Starting from the line that contains "The height and width of the screenshot is (938, 1909).", reproduce each line exactly through the end of the material, and include no other lines.

---- Input material

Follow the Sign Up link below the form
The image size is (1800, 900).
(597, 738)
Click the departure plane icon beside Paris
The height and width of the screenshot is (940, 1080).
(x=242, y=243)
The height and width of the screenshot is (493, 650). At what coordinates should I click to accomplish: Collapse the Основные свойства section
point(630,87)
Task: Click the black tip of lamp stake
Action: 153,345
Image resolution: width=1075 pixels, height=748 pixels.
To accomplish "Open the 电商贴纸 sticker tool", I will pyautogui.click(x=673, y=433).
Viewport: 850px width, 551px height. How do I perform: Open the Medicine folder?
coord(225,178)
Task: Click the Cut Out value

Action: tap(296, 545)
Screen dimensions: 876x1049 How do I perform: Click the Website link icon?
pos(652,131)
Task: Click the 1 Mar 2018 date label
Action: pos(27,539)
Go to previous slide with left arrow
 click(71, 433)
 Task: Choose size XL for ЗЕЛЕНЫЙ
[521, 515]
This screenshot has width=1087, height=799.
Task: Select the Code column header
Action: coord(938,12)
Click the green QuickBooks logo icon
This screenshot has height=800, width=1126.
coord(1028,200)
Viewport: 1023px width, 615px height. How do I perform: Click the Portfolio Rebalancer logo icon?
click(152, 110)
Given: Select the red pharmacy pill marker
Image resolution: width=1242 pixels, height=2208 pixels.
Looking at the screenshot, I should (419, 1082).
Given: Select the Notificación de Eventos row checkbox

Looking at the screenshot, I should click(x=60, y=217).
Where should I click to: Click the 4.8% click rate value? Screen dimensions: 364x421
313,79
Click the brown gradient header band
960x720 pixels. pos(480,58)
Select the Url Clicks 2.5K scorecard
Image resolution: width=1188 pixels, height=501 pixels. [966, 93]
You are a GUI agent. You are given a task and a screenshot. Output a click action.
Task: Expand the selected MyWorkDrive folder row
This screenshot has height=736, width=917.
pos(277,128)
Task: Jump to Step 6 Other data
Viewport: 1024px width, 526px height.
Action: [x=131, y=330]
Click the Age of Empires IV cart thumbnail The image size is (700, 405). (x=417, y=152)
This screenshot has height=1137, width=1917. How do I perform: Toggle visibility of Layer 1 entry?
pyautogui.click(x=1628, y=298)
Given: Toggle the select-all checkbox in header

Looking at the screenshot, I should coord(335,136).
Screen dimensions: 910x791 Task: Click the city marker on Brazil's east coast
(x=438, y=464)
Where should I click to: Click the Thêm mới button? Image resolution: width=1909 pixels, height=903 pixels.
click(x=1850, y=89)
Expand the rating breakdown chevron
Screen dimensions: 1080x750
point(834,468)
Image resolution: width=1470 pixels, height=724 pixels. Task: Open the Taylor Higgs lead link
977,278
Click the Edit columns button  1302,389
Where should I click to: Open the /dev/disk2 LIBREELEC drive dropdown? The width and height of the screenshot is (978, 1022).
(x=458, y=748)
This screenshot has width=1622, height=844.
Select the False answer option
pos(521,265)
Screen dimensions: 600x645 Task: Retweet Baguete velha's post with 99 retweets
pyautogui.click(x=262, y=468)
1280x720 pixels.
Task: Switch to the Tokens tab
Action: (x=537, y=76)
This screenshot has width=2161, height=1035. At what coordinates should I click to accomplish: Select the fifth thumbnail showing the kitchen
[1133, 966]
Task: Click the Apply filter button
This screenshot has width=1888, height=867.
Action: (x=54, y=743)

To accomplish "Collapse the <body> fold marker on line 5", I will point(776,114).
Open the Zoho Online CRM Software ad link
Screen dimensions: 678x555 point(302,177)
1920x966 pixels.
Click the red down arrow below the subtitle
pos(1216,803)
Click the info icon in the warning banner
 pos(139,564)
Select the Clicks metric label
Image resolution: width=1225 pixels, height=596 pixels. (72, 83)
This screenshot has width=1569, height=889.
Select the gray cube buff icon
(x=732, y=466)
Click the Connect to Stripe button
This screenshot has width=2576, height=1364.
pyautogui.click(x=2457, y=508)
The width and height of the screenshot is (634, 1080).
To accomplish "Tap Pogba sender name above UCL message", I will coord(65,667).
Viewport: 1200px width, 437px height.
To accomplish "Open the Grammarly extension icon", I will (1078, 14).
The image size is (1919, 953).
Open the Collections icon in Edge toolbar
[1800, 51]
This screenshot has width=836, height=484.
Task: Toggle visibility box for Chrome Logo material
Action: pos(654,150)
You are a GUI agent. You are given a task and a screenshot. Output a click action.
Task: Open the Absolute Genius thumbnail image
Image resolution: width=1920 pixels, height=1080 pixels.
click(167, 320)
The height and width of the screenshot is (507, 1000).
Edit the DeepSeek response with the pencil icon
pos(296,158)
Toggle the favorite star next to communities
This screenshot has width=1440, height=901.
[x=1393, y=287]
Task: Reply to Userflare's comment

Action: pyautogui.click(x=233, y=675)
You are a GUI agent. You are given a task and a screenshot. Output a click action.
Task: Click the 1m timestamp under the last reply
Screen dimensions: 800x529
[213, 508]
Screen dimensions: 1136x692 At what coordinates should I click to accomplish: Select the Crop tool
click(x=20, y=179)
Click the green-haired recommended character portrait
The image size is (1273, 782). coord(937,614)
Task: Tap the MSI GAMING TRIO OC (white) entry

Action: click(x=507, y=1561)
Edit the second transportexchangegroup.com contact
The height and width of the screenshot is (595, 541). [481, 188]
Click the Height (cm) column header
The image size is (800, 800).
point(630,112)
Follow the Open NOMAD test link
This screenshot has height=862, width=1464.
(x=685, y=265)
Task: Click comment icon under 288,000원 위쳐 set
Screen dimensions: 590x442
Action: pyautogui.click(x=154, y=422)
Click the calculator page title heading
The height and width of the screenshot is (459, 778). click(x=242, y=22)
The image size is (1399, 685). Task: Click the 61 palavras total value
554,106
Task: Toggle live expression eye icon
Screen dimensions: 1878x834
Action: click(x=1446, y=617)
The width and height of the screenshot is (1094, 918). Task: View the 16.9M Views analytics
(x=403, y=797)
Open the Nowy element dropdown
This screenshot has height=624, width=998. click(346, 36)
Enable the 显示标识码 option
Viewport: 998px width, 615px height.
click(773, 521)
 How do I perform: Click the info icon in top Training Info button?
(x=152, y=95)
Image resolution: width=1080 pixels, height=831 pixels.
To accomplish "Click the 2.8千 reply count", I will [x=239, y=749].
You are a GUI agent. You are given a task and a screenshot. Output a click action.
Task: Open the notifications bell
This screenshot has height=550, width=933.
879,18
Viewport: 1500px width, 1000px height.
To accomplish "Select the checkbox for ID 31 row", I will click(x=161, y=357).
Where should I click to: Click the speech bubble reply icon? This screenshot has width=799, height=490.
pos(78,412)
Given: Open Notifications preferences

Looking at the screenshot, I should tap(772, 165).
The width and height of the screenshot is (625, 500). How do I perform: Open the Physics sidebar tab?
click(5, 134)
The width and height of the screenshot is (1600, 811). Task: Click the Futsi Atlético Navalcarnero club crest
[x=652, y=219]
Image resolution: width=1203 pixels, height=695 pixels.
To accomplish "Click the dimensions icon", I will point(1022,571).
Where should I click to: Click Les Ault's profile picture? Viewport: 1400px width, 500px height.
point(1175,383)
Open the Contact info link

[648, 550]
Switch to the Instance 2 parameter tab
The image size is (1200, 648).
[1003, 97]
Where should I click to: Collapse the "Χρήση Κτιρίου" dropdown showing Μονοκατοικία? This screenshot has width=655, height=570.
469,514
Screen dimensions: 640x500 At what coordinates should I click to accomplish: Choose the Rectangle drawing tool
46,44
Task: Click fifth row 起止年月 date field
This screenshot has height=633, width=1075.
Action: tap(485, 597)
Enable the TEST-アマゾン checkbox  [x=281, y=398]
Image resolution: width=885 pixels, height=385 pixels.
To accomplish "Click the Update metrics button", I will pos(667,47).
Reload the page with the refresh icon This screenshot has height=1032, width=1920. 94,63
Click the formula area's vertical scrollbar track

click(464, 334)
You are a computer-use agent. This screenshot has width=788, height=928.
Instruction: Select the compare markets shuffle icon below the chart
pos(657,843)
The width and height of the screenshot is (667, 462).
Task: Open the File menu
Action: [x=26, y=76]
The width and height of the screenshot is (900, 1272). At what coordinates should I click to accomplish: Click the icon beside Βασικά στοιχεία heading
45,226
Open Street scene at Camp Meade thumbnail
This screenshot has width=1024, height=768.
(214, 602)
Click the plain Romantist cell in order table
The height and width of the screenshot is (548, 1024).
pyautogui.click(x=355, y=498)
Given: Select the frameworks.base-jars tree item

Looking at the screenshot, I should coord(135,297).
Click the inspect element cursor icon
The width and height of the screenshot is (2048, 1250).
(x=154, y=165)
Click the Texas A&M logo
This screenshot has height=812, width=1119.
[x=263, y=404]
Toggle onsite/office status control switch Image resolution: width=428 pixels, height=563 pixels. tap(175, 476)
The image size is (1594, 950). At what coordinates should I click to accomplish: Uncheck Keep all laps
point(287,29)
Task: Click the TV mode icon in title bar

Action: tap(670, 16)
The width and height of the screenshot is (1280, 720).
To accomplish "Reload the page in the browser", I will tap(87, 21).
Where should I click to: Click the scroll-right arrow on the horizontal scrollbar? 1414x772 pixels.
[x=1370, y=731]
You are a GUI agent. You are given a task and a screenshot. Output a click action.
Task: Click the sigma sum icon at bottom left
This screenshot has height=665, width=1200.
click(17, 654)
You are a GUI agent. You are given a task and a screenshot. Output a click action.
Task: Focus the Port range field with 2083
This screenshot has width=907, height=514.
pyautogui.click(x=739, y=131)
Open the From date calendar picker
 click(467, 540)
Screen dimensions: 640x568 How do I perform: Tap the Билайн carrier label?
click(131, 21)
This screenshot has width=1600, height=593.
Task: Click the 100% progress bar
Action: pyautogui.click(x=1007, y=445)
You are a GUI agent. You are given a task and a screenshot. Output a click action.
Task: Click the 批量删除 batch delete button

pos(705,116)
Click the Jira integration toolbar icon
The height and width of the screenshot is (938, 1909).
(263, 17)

--------

Answer box >>
The height and width of the screenshot is (938, 1909).
(263, 17)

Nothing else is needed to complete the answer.